Private Placement Terms
The $900,000 non-brokered private placement
financing was fully subscribed, and comprises
15,000,000 Units priced at 6c per Unit, whereby
each Unit is comprised of one (1) common share of
the Company and one half (1/2)
warrant, whereby one full warrant entitles the holder to purchase
one common share of the Company for 10c per common
share at any time within 12 months of
closing the financing. Shares issued in connection with the closing
of the financing will be subject to a 4 month plus one day hold
period. Part of the proceeds will be used to pay off existing
liabilities of the Company. This private placement and the shares
for debt described below are, in part, related party transactions
and are both exempt from the valuation and shareholder exemption
requirements of Multilateral Instrument 61-101 pursuant to, in
addition to other sections, ss. 5.5(a) and 5.7(1)(a) respectively
of that Instrument. The related material change report will not be
filed more than 21 days prior to Closing of the placement and debt
settlement due to the uncertainty of knowing, in advance, when and
if final TSXV approval would be obtained.
Project Acquisition Terms
In return for the acquisition of the Gaban Gold
Project and the Tinka IOCG project, Helio will issue to Palamina a
total of 10 million common shares of the Company
as follows:
- 5 Million shares immediately upon receipt of
TSXV approval for the Transaction; and
- The balance of 5 million shares is to be
issued within 24 months of TSXV approval of the Transaction, either
through disinterested shareholder approval for such issuance or via
the issuance of no greater than 19.9% of any future share issuance
made by the Company.
Palamina will retain a 2% Net Smelter Return
(NSR) royalty on each property. Helio will have the right to
purchase 50% of each royalty by making a cash payment of $1,000,000
to Palamina at any time prior to the commencement of commercial
production. All shares issued will be subject to a 4 month plus one
day hold period from the date of issuance.

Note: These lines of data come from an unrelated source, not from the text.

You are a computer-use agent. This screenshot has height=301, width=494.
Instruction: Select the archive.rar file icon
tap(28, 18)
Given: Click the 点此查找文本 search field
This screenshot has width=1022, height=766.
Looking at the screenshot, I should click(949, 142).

Helio will make an Advance Royalty Payment
(“ARP”) of $25,000 to Palamina on the first and second
anniversaries of closing the Transaction. The ARP will double every
two years until such time that Helio has either completed a total
of 5,000m of drilling or has abandoned the properties.

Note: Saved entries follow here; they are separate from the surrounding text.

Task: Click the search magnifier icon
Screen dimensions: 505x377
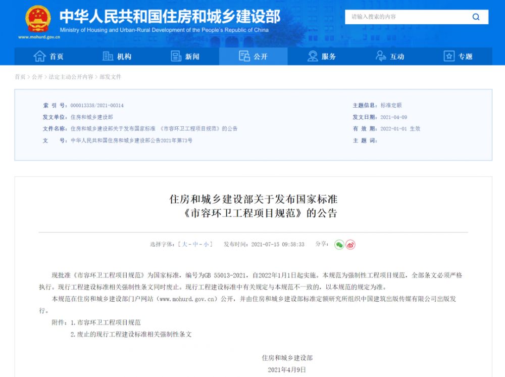Action: tap(476, 17)
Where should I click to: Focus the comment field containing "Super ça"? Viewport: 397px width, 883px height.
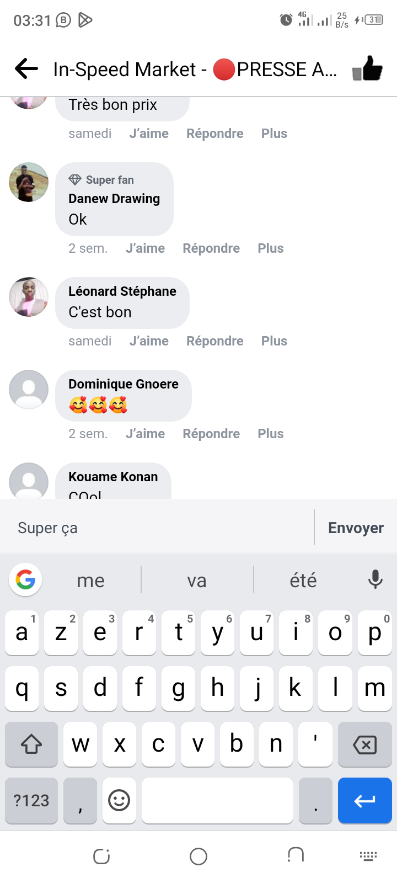click(x=160, y=528)
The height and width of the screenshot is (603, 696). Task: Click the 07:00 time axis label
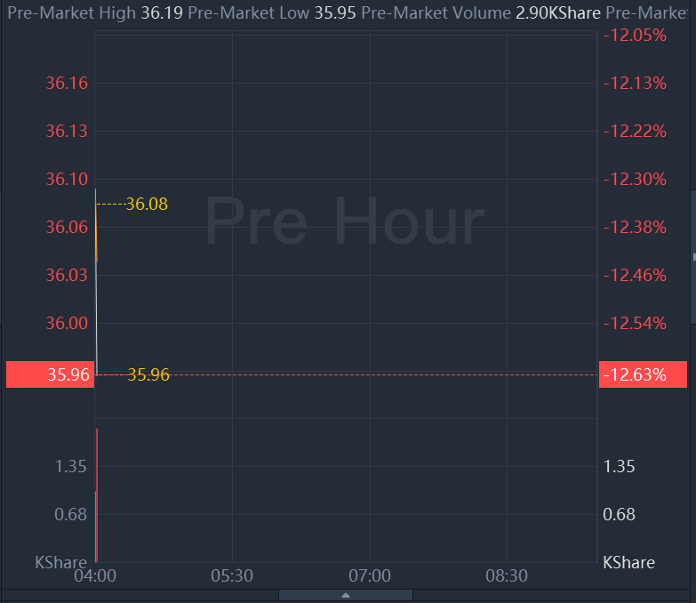point(370,575)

Upon closing of the Transaction, Palamina held
the right to nominate one Director to the Board of Helio and can
nominate a second Director to stand for election at Helio’s next
annual general meeting.
New Director
In conjunction with the Transaction, Palamina
has nominated Mr. Alistair Waddell to Helio’s Board of Directors.

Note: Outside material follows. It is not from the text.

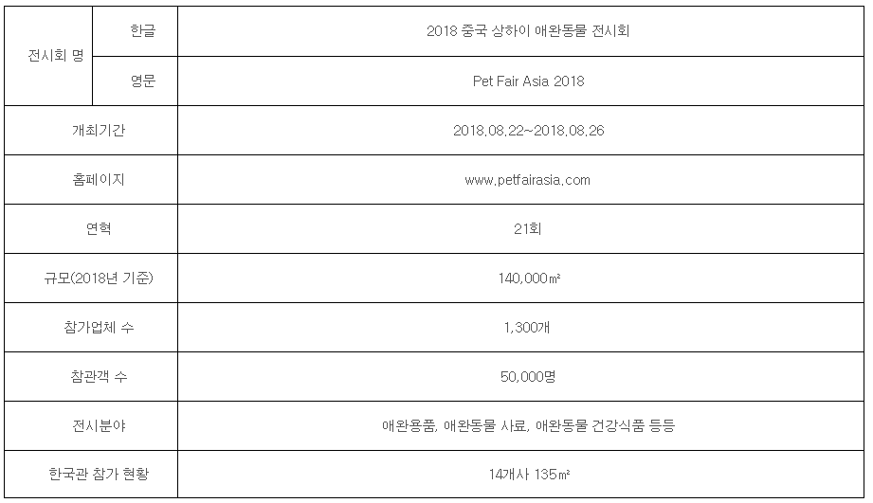Viewport: 873px width, 503px height.
Task: Click the 참관객 수 label
Action: click(99, 377)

Mr. Waddell is a geologist with over 25 years of diverse resource
industry experience, including senior roles with both junior and
senior mining companies providing a broad knowledge of the
industry. He was a founder and former President and CEO of TSX-V
listed GoldQuest Mining Corp. principally focused on exploration in
the Dominican Republic. More recently, he was Vice President –
Greenfields Exploration for Kinross Gold Corp. responsible for
global greenfields exploration, which included working across Latin
America, including Peru, where he lived and worked for over three
years. The Company welcomes Mr. Waddell to its Board of Directors
and looks forward to working with him in the advancement of the
Company’s projects.
The Gaban Gold Project
The Gaban Gold Project covers an area of 18,700
hectares and surrounds the town of San Gaban in the Puno orogenic
gold belt. San Gaban, sitting at an elevation of 550m above sea
level, is served by excellent infrastructure and is a 4 hour drive
via the Trans-oceanic highway to the Puerto Maldonado airport. A
nearby 206MW hydro-electric dam provides power to the town.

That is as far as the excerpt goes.